Here's a complete script that runs the entire analysis:

```bash
#!/bin/bash

# CRESSENT Naryaviridae Analysis Pipeline
echo "Starting CRESSENT analysis of Naryaviridae sequences..."

# Create output directories
mkdir -p output/{genome_align,recombination,caps,reps}

# 1. Genome-level analysis
echo "Step 1: Analyzing genome sequences..."
cressent align --threads 24 --input_fasta data/Dai_naryaviridae_genome.fasta -o output/genome_align
cressent recombination -i output/genome_align/nary_genomes_aligned_trimmed_sequences.fasta \
    -o output/recombination -f recomb_results.csv --all

# 2. Capsid protein analysis
echo "Step 2: Analyzing capsid proteins..."
cressent align --threads 24 --input_fasta data/Dai_naryaviridae_caps.faa \
    --db_family "Naryaviridae" --protein_type caps --db_path databases/ \
    -o output/caps/align_family

cressent build_tree -i output/caps/align_family/Dai_naryaviridae_caps_aligned_trimmed_sequences.fasta \
    -o output/caps/tree -m Q.pfam+F+G4

cressent plot_tree --tree output/caps/tree/Dai_naryaviridae_caps_aligned_trimmed_sequences.treefile \
    -o output/caps/tree --layout circular --plot_name caps_tree.pdf

# 3. Replication protein analysis
echo "Step 3: Analyzing replication proteins..."
cressent align --threads 24 --input_fasta data/Dai_naryaviridae_reps.faa \
    --db_family "Naryaviridae" --protein_type reps --db_path databases/ \
    -o output/reps/align_family

cressent motif -i output/reps/align_family/Dai_naryaviridae_reps_aligned_trimmed_sequences.fasta \
    -o output/reps/motif -p ".{5}GK[TS].{4}" --split-sequences --generate-logo

# 4. Domain comparison
echo "Step 4: Comparing protein domains..."
cressent align --threads 24 --input_fasta output/reps/motif/split_sequences_1.fasta \
    -o output/reps/domain1
cressent build_tree -i output/reps/domain1/split_sequences_1_aligned_trimmed_sequences.fasta \
    -o output/reps/domain1

cressent align --threads 24 --input_fasta output/reps/motif/split_sequences_2.fasta \
    -o output/reps/domain2
cressent build_tree -i output/reps/domain2/split_sequences_2_aligned_trimmed_sequences.fasta \
    -o output/reps/domain2

cressent tanglegram --tree1 output/reps/domain1/*.treefile \
    --tree2 output/reps/domain2/*.treefile --label1 "Helicase" --label2 "Endonuclease" \
    --output output/reps/comparison --name_tanglegram "domain_comparison.pdf"
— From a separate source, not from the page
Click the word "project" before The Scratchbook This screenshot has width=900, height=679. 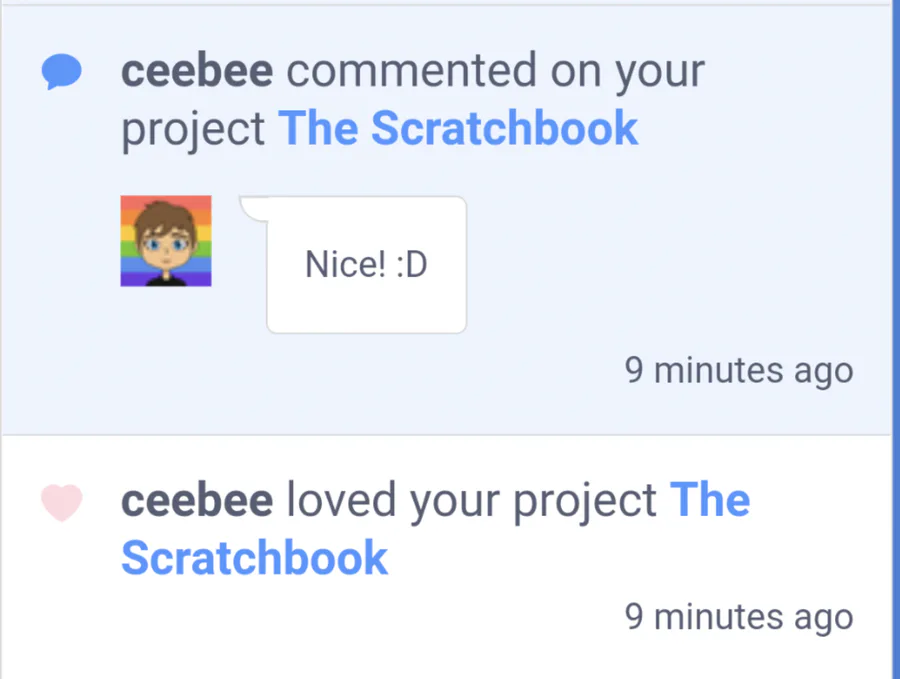pyautogui.click(x=193, y=129)
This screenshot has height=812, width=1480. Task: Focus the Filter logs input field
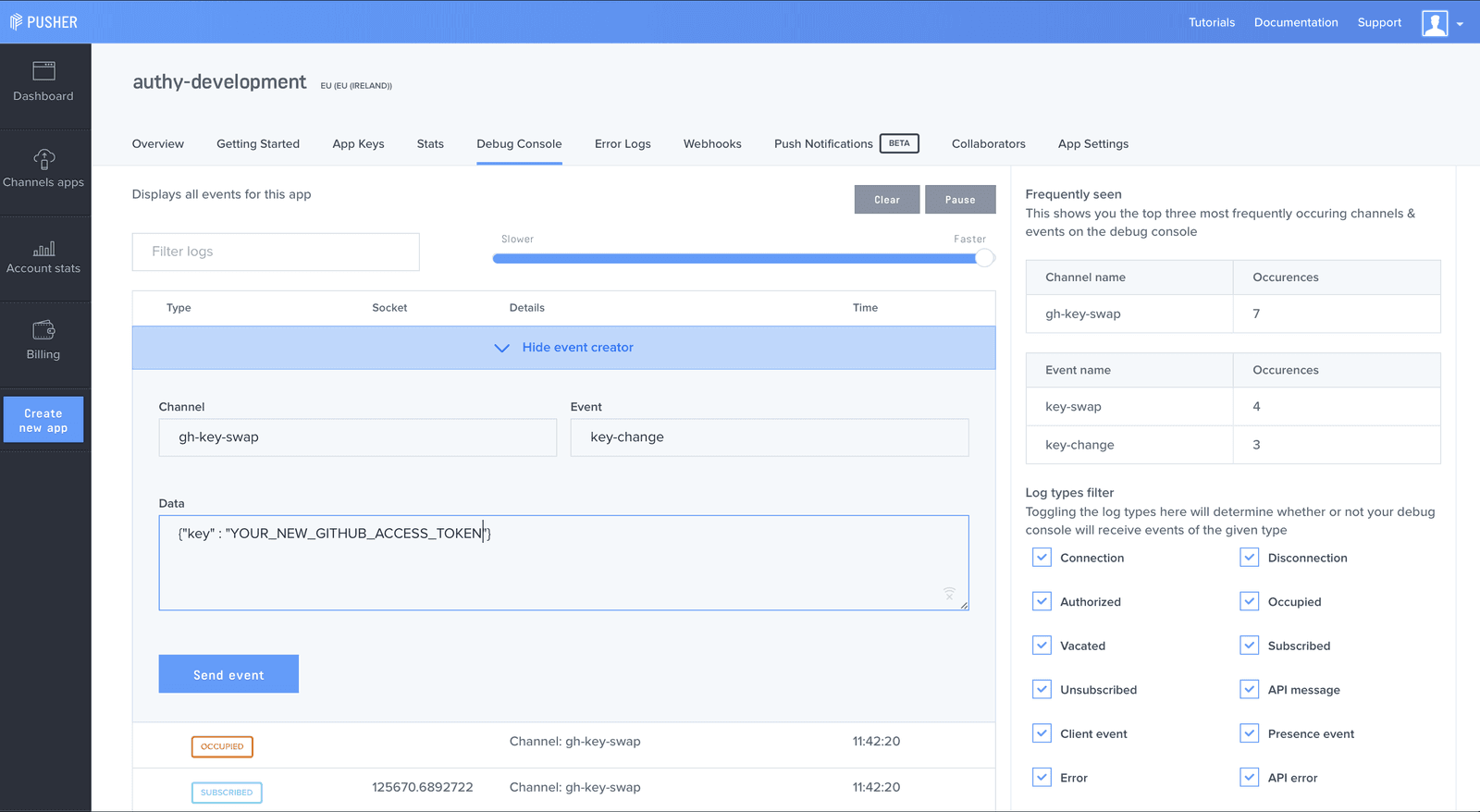[x=276, y=252]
echo "Analysis complete! Results are in the 'output' directory."
echo "Key files:"
echo "- Recombination: output/recombination/recomb_results.csv"
echo "- Trees: output/*/tree/*.treefile"
echo "- Visualizations: output/*/tree/*.pdf"
```

## Next Steps

After completing this quickstart tutorial:

1. Explore [individual modules](align.md) for advanced parameter customization
2. Check the [FAQ](faq.md) for common questions and troubleshooting
4. Try analysis with your own ssDNA virus sequences

This quickstart provides a solid foundation for using CRESSENT effectively. The modular design allows you to adapt this workflow for different viral families and research questions.